De scheidslijn tussen artistieke en morele integriteit en het commerciële is namelijk flinterdun, zoals blijkt in een verrukkelijke scène waarin een producent die de ‘communistische’ regisseurs en scenaristen in de tijd va de Red Scare in dienst nam schreeuwend uitlegt waarom hij dat doet, namelijk: ‘I’m in it for the pussy and the money!’
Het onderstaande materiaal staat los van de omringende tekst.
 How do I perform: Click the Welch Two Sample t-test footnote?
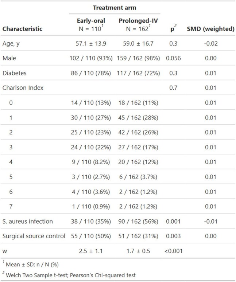click(x=69, y=275)
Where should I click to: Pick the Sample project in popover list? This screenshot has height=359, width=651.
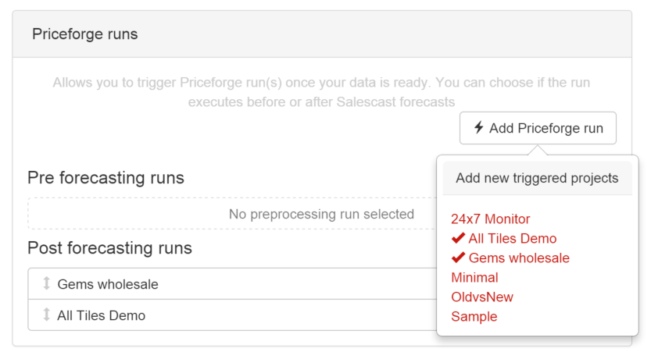pyautogui.click(x=474, y=317)
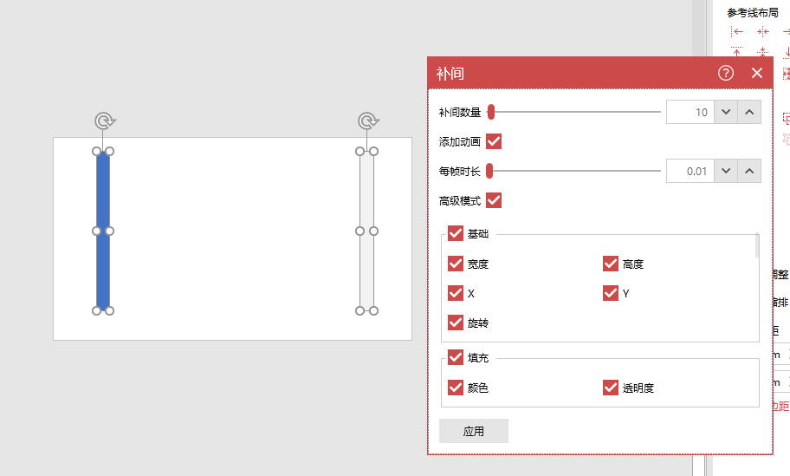Disable the 高级模式 checkbox
The image size is (790, 476).
(494, 200)
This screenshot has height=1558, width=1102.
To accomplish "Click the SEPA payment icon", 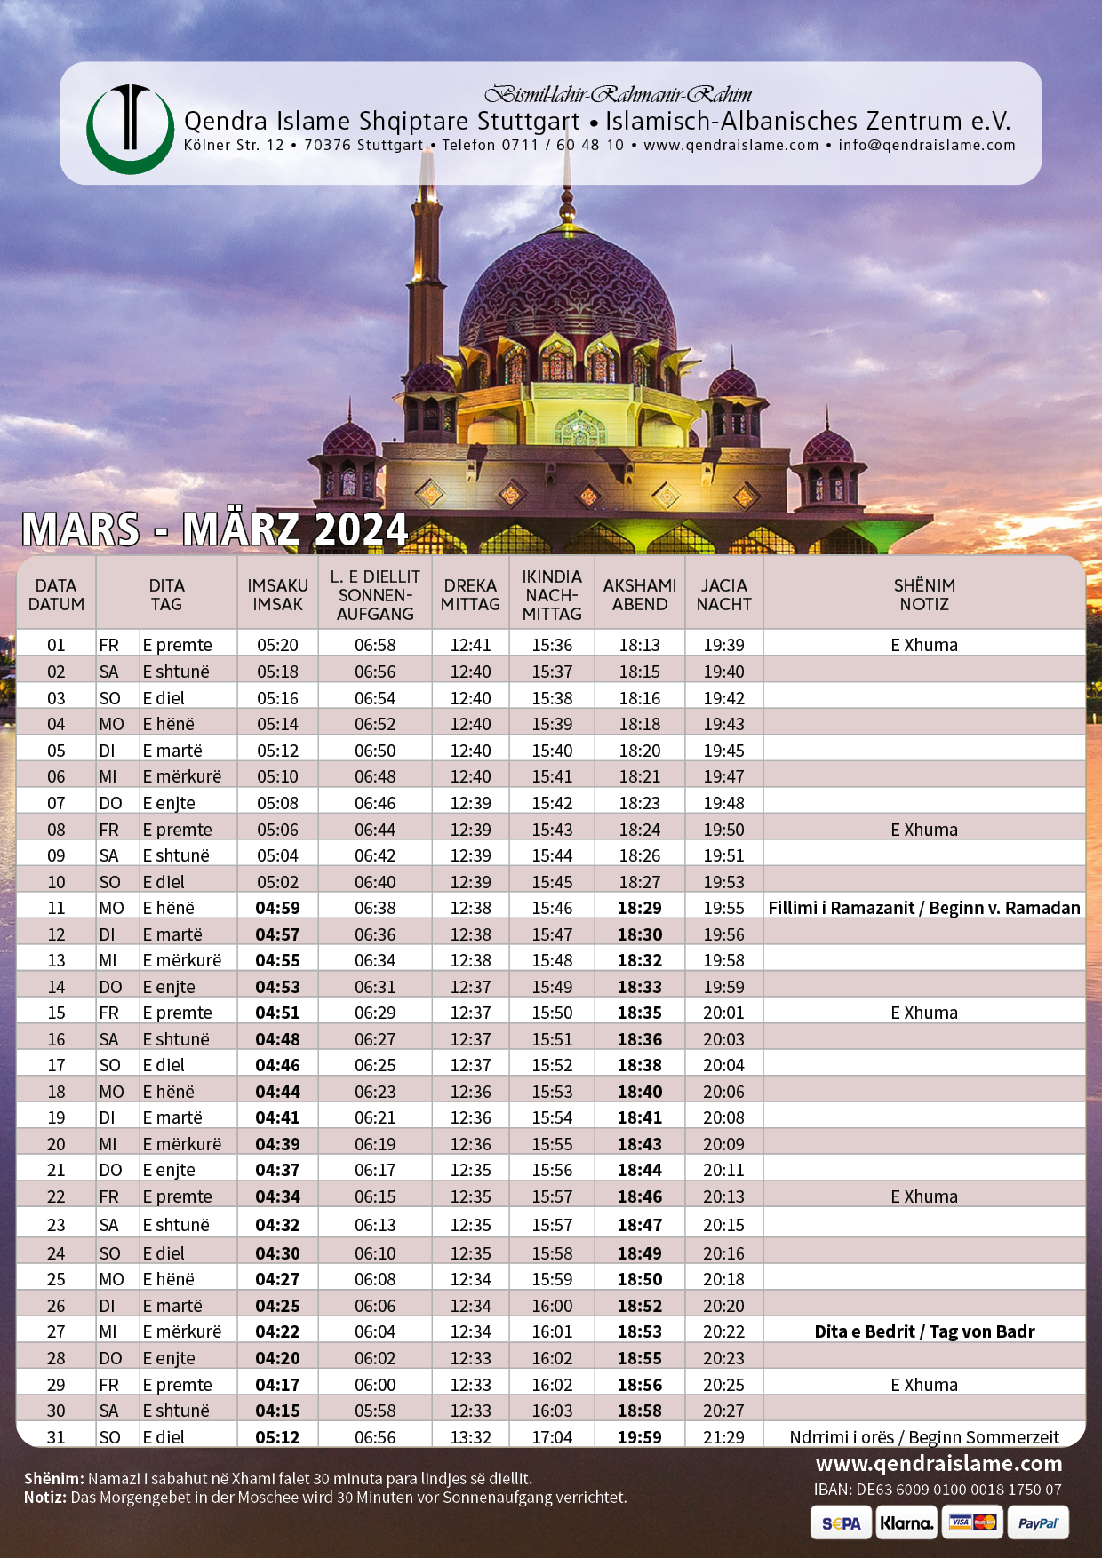I will (841, 1523).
De vulgariteit van de producent, Frank King (John Goodman), staat lijnrecht tegenover de statige, intellectuele scenarist Dalton Trumbo (Bryan Cranston) die begin jaren vijftig achter tralies belandt als hij weigert voor het House Committee on Un-American Activities (huac) te getuigen. Wanneer Trumbo vrijkomt is de heksenjacht nog in volle gang. Om aan werk te komen neemt Trumbo schrijfopdrachten van King aan. Tot dat moment maakte de producent louche films als The Alien and the Farm Girl. Minder laag-bij-de-gronds worden de films waaraan Trumbo werkt niet. Maar door zijn betrokkenheid krijgen de personages een complexere psychologie en zijn de verhalen doorspekt met subtiele maatschappijkritiek. Een beroemd voorbeeld is Gun Grazy (1950), een briljante film noir waarin geweld, verlangen en de obsessie met vuurwapens samensmelten. Ook schrijft Trumbo The Brave One, waarmee hij een Oscar wint die hij niet zelf in ontvangst kan nemen. In de jaren daarna blijft Trumbo een paria. Alles schrijft hij onder een pseudoniem. Niet alleen de senatoren die Amerika tegen het Rode Gevaar moeten ‘beschermen’ liggen hem dwars, ook vrienden en collega’s keren zich tegen hem. Zijn ergste vijanden zijn mensen met echte macht in Hollywood: roddelkoningin Hedda Hopper (Helen Mirren) en filmster John Wayne (David James Elliott). Op een bijeenkomst treffen Trumbo en Wayne elkaar. De welbespraakte Trumbo wil van ‘Duke’ weten waar hij tijdens de oorlog gestationeerd was. Wayne moet hem een antwoord schuldig blijven, Wayne dreigt de veel kleinere Trumbo neer te slaan.
In dit prachtige moment worden de dubieuze mechanismen van de Hollywoodfilm duidelijk. Dat het allemaal fictie is, is het hele punt: regisseurs, acteurs en scenaristen die slachtoffer zijn van de zwarte lijst vormen in de verste verte geen bedreiging voor de ‘Amerikaanse manier van leven’. Het gaat om mythevorming, om de illusie dat er ‘iets’ moet worden beschermd, om het creëren van angst zodat iconen zoals Wayne films voor een massapubliek kunnen maken waarin Amerikanen grote obstakels overwinnen om in veiligheid en voorspoed te leven, zich wentelend in dromen over ‘pussy and money’.
Trumbo gaat uiteindelijk over het individu dat zich verrijkt zonder enige vorm van maatschappelijke verantwoordelijkheid. Wanneer Trumbo zijn eertijdse vriend Edward G. Robinson (Michael Stuhlbarg) confronteert met diens verraad tijdens de huac-verhoren overheerst schaamte bij de beroemde acteur. Inmiddels is gebleken dat Robinson voor het eigen hachje had gekozen. Een leven zoals dat van Trumbo zag hij niet zitten – hij móest werken, hij móest rijk en beroemd zijn. Maar daar bleef het niet bij. Trumbo: ‘Je deed het, Eddie, omdat je altijd méér wilde.’